== GIVEN RECORDS ==
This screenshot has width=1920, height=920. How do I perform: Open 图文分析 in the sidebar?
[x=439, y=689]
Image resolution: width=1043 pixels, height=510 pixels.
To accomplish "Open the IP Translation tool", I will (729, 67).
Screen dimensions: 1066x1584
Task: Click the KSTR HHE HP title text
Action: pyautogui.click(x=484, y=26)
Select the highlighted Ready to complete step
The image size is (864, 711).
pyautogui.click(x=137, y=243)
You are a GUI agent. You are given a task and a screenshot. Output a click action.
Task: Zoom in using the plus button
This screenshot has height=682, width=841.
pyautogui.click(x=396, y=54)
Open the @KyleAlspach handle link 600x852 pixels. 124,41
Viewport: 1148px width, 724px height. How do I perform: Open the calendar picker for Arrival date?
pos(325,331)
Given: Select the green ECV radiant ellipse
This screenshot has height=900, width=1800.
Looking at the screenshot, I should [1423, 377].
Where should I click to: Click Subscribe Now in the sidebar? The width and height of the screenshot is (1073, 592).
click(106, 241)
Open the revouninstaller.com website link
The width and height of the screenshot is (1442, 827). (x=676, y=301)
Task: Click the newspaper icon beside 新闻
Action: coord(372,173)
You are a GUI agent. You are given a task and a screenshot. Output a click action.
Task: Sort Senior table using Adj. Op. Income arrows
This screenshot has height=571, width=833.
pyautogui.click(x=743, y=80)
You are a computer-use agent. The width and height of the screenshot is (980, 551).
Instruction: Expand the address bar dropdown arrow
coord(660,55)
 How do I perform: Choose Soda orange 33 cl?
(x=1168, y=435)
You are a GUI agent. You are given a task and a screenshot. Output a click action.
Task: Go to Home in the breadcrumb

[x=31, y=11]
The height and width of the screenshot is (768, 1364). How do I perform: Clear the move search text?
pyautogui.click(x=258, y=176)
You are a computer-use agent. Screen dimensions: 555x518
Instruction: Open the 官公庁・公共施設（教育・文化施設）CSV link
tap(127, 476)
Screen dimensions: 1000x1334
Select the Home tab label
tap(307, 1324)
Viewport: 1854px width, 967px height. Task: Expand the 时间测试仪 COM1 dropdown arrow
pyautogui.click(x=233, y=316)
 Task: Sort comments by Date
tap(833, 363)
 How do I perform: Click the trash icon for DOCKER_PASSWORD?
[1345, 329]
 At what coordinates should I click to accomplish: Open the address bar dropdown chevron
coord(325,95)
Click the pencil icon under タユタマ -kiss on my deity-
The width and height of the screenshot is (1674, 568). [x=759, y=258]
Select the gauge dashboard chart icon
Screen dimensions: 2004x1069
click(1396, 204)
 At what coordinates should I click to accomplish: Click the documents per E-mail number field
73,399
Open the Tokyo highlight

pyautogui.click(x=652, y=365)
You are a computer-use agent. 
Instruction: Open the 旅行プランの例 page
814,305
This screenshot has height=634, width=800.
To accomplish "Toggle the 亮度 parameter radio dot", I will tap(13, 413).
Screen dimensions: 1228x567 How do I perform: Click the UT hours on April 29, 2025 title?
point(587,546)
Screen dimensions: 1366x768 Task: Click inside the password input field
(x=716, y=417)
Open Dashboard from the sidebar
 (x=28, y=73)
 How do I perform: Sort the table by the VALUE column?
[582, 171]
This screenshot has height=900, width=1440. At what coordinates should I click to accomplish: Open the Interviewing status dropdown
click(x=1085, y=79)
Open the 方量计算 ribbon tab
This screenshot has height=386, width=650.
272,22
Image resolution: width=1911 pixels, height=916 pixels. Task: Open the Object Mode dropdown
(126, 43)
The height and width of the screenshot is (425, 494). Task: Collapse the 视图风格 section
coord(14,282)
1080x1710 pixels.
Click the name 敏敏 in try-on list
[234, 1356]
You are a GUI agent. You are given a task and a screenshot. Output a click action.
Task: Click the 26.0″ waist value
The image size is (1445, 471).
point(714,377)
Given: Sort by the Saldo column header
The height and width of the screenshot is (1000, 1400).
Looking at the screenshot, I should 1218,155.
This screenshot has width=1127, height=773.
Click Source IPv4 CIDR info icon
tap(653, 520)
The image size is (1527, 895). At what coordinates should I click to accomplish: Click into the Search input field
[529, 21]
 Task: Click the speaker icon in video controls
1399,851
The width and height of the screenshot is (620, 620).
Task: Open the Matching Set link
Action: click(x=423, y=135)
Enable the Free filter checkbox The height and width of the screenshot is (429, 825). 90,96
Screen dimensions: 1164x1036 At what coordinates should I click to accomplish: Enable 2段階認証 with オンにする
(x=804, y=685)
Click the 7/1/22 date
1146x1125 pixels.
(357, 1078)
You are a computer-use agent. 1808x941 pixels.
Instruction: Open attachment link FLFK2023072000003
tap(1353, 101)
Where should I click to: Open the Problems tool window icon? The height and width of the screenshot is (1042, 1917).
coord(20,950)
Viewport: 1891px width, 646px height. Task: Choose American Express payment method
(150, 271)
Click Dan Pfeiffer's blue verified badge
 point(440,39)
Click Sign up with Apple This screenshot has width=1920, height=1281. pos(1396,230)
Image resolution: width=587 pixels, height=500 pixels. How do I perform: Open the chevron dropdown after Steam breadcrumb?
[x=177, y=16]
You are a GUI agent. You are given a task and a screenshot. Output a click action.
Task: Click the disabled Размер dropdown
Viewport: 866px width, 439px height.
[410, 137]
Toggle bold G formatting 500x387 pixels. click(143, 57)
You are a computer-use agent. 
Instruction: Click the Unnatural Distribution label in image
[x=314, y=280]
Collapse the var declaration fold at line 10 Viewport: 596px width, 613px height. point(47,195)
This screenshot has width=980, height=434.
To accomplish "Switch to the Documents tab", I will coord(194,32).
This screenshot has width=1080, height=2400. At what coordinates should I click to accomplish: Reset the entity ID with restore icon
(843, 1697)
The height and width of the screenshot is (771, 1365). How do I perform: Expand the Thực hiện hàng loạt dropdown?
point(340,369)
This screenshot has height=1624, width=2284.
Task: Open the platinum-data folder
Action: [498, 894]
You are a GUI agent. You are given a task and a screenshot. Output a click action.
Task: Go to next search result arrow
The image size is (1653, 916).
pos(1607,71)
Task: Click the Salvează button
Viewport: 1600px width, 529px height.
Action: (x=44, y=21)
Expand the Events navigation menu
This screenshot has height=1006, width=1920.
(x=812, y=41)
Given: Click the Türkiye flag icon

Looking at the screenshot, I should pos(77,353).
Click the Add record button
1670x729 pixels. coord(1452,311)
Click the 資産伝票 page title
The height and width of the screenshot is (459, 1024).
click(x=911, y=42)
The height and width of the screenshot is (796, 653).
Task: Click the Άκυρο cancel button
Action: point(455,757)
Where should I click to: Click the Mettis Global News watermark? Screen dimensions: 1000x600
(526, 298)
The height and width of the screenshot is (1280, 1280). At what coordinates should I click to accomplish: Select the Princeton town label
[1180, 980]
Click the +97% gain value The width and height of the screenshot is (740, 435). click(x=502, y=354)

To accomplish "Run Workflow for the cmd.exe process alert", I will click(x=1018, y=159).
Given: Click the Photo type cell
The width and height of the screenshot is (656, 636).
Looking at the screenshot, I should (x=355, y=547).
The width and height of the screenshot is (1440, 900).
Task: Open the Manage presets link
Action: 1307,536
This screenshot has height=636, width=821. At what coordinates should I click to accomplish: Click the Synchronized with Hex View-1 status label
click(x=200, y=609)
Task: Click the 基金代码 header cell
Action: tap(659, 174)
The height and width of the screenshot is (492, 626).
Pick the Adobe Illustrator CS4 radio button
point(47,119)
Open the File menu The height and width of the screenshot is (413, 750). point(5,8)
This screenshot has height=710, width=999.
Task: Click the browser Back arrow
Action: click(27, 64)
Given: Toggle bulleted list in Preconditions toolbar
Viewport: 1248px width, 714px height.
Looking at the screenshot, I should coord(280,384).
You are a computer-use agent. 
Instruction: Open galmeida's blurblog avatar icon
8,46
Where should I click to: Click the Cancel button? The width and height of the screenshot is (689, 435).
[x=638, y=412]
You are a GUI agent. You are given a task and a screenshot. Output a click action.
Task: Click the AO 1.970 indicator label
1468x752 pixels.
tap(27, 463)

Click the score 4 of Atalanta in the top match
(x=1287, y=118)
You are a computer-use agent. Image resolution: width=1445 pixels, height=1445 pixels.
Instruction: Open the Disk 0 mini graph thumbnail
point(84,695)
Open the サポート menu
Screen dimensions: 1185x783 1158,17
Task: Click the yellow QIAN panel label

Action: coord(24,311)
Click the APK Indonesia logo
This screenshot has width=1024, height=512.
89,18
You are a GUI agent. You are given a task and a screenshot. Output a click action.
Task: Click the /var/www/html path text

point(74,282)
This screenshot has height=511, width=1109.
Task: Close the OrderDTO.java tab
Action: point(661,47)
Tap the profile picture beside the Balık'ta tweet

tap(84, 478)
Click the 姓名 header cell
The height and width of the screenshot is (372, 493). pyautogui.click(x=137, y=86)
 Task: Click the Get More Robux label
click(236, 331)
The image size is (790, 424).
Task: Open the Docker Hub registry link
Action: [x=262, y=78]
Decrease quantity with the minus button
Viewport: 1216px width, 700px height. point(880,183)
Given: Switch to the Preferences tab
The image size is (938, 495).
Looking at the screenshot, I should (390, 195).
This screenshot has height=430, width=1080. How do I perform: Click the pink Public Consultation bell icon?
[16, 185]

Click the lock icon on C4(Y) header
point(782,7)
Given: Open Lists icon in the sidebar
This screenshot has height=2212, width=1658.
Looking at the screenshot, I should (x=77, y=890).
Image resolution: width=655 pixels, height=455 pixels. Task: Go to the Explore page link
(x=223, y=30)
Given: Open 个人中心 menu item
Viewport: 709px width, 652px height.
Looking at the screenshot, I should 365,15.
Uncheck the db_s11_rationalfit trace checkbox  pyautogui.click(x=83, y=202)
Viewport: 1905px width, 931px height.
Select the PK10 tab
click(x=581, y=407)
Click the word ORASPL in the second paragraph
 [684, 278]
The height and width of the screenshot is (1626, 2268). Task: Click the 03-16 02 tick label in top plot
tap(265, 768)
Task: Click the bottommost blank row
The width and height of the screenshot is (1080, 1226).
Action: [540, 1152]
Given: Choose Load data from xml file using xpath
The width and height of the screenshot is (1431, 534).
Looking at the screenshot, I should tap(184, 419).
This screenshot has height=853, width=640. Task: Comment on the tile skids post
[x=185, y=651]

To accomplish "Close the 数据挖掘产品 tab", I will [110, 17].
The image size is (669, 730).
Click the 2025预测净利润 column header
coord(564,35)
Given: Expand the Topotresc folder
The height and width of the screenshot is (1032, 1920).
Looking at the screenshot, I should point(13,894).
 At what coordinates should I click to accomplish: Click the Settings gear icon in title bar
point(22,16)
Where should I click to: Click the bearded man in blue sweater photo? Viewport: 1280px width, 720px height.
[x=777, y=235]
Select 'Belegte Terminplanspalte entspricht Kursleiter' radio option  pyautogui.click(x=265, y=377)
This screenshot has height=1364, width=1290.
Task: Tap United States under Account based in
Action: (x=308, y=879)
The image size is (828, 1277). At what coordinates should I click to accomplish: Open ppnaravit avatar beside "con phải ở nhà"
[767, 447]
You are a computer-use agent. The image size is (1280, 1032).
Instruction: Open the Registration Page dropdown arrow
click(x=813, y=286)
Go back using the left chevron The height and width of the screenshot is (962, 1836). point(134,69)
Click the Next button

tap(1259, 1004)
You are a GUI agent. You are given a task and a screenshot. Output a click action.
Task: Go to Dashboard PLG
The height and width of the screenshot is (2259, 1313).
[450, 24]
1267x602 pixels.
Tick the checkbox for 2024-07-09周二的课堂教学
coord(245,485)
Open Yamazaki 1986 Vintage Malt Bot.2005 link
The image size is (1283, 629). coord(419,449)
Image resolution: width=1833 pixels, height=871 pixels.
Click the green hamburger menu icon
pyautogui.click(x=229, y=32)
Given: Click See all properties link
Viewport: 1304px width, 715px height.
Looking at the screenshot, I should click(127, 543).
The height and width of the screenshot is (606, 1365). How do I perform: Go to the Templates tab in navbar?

== EXERCISE INSTRUCTIONS ==
Provide nothing but the number of lines in the material above in which the string "Toggle" is found.

== WRITTEN SOLUTION ==
3